Egli suole dare di tali consigli, ed indicare una più che un’altra forma di filosofia, secondo conosce affarsi a ciascuno.
Ermotimo. Niente di questo, o Licino: nè di questa cosa dimandai il dio.
Licino. E se la non ti parve degna d’un consiglio divino, ti tenesti tu sufficiente a scegliere da te il meglio, senza l’aiuto del dio?
Ermotimo. Mi tenni sufficiente.
Licino. Dunque ed insegnerai anche a me questo primamente, come si discerne subito ed a prima vista quale è la filosofia migliore, e la vera, e da scegliere, lasciando le altre?
Ermotimo. Dirottelo. Vedendo che moltissimi seguivano questa, credetti che ella fosse la migliore.
Licino. E cotesti moltissimi quanti sono più degli epicurei, dei platonici, dei peripatetici? Certamente gli annoverasti, come si usa nei suffragi.

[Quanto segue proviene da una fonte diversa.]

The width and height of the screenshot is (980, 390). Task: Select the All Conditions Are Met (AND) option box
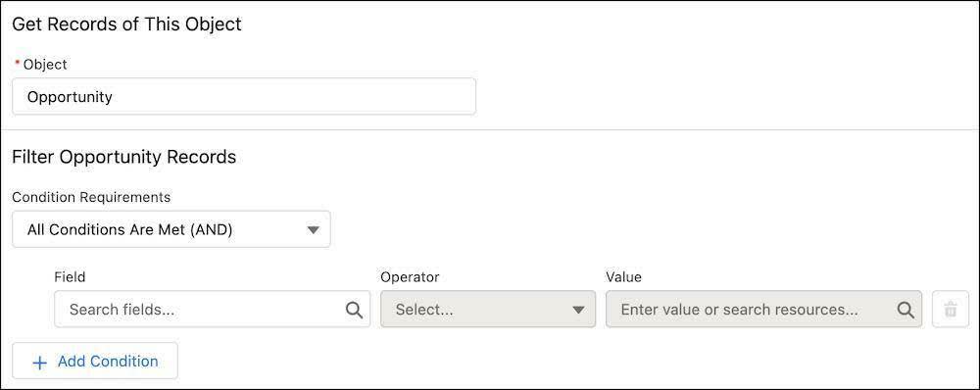(172, 229)
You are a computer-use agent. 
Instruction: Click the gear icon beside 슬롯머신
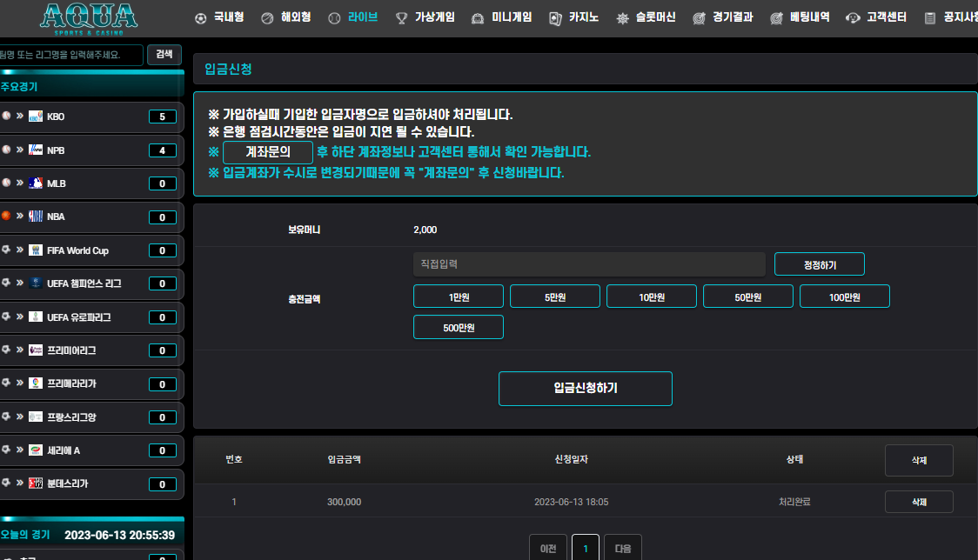click(622, 17)
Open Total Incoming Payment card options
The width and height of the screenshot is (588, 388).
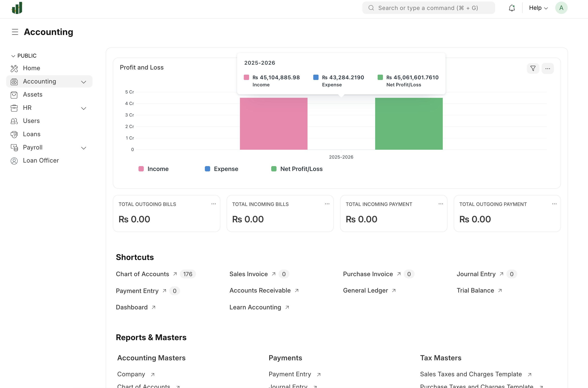tap(440, 204)
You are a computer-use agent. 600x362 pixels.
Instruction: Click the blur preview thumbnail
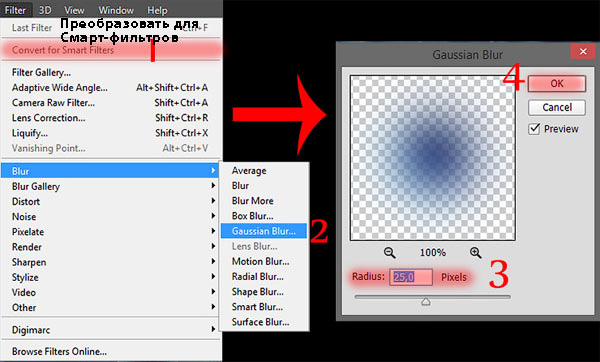(x=433, y=158)
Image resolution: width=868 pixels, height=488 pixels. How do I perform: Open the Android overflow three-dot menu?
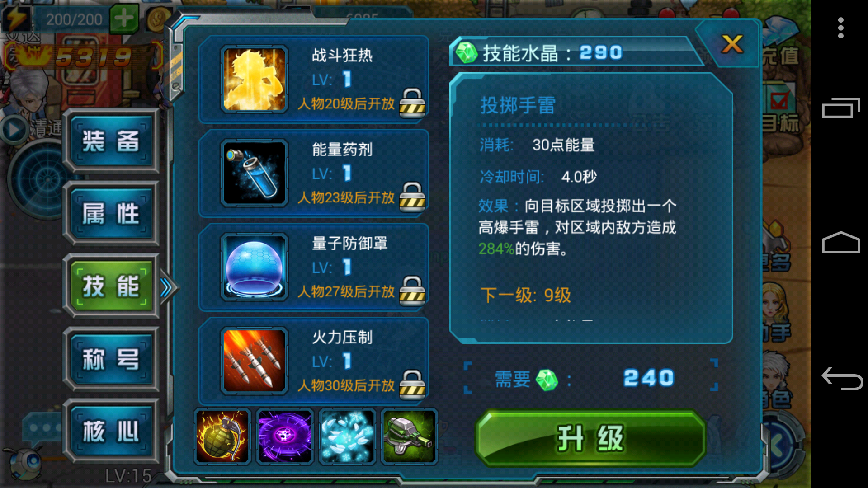840,28
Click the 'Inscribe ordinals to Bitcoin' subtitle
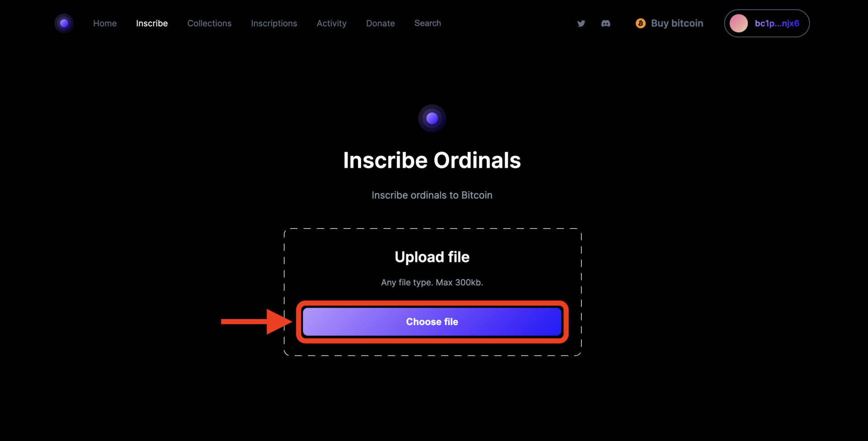Screen dimensions: 868x441 click(x=432, y=195)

Ermotimo. Annoverai no; ma congetturai.
Licino. Così tu non vuoi insegnarmi ma canzonarmi: quando mi dici che di una sì gran cosa hai giudicato per congettura e dalla folla, tu sfuggi di dirmi il vero.
Ermotimo. Non pure per questo, o Licino, ma perchè io udivo dire a tutti che gli Epicurei sono molli e voluttuosi, i Peripatetici cercano ricchezze e contese, i Platonici sono tutti fumo e boria: degli Stoici era una voce, che sono uomini forti, sanno tutto, e chi va per la loro via egli solo è re, egli solo è ricco, egli solo è sapiente, egli è tutto.
Licino. Cotesto te lo dicevano gli altri certamente, non essi: chè tu non avresti prestato fede ad essi se si fosser lodati così.
Ermotimo. No: lo dicevano gli altri.